Il Piemonte set a cielo aperto: ad Alessandria l’ultima tappa della Rete regionale Film Commission in tour

Alessandria – Sviluppare un sistema virtuoso per l’attrazione e la realizzazione di produzioni audiovisive attraverso il coinvolgimento attivo del territorio: questo l’obiettivo della Rete regionale di Film Commission Torino Piemonte, che dalla sua nascita nel 2017 è arrivata a unire 174 comuni in tutte le province piemontesi. Un network in continua espansione che nel solo 2026 ha già registrato 10 nuove adesioni, tra cui la Città Metropolitana di Torino e la Provincia di Cuneo.
Un modello di successo arrivato oggi ad Alessandria, dopo le tappe di Cuneo e Orta San Giulio. Era presente l’Assessore regionale alla Cultura Marina Chiarelli insieme a Paolo Manera e Davide Bracco, rispettivamente Direttore e Responsabile della Rete regionale di Film Commission Torino Piemonte.
Il tour, che si sviluppa in tre tappe in Piemonte, è stato pensato per ampliare il raggio d’azione della Rete regionale, coinvolgendo dopo Cuneo, le province di Novara, Vercelli, Biella, VCO e infine Alessandria e Asti.
Gli obiettivi:
– condividere modalità operative e risultati delle attività svolte;
– illustrare i servizi offerti a produzioni cinematografiche e audiovisive che scelgono di girare sul territorio;
aprire un dialogo concreto con enti locali, operatori turistici e culturali per nuove opportunità di collaborazione .
Cuneo, Orta San Giulio e Alessandria ci permettono di incontrare da vicino amministratori, operatori turistici e realtà produttive che ogni giorno vivono il territorio: è lì che si costruisce davvero la Rete regionale, tappa dopo tappa – commenta Davide Bracco, Responsabile della Rete regionale Film Commission Torino Piemonte –  In questi due giorni raccogliamo esigenze, rispondiamo a domande concrete e mettiamo a fuoco insieme le prossime priorità.
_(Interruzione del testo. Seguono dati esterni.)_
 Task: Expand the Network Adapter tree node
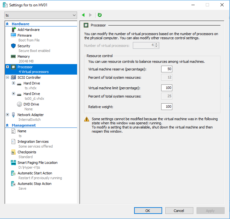click(x=8, y=115)

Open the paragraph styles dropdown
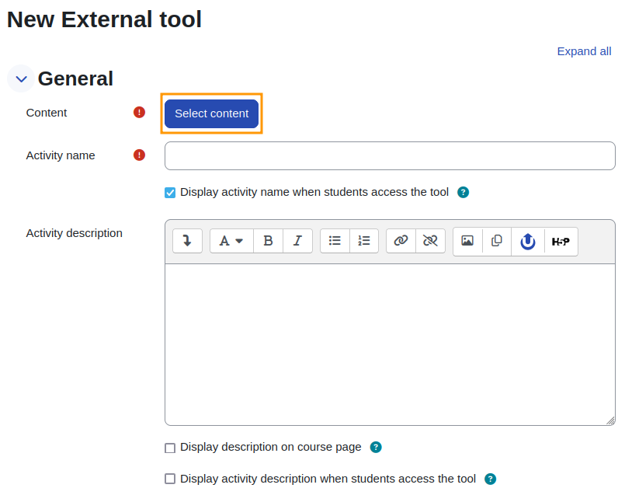231,241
Il lavoro sul campo con gli oltre 170 Comuni aderenti è quello che rende la Rete uno strumento vivo e non solo un elenco di adesioni: continueremo a girare il Piemonte per far crescere questa collaborazione, comune dopo comune”.
Gli appuntamenti coinvolgono i principali enti e le istituzioni locali – quali ad esempio Camere di commercio, Confindustrie, fondazioni bancarie e media – per consolidare le sinergie e la rete delle collaborazioni e incrementare così l’indotto del sistema cinema piemontese ben oltre i confini del capoluogo. I dati confermano infatti che il Piemonte, nella sua interezza, è sempre più attrattivo per progetti di rilevanza nazionale e internazionale grazie a una straordinaria varietà di scenari, competenze professionali, facilitazioni e opportunità.
Nel corso degli anni, la Rete regionale ha siglato numerosi protocolli d’intesa con i Comuni per agevolare logistica e riprese. Parallelamente, ha promosso campagne per arricchire il database delle location della Fondazione e stimolato la crescita della Production guide dedicata a società e professionisti. Un’azione sinergica che, insieme alle risorse regionali, ha generato benefici concreti in termini di promozione territoriale e ricadute economiche.
A dimostrazione di questa capillarità, da inizio 2026 sono già stati 27 i Comuni piemontesi coinvolti nei set, distribuiti su 7 province.
A oggi, la provincia di Torino spicca con 70 protocolli siglati, seguita da Cuneo (38) e Alessandria (16).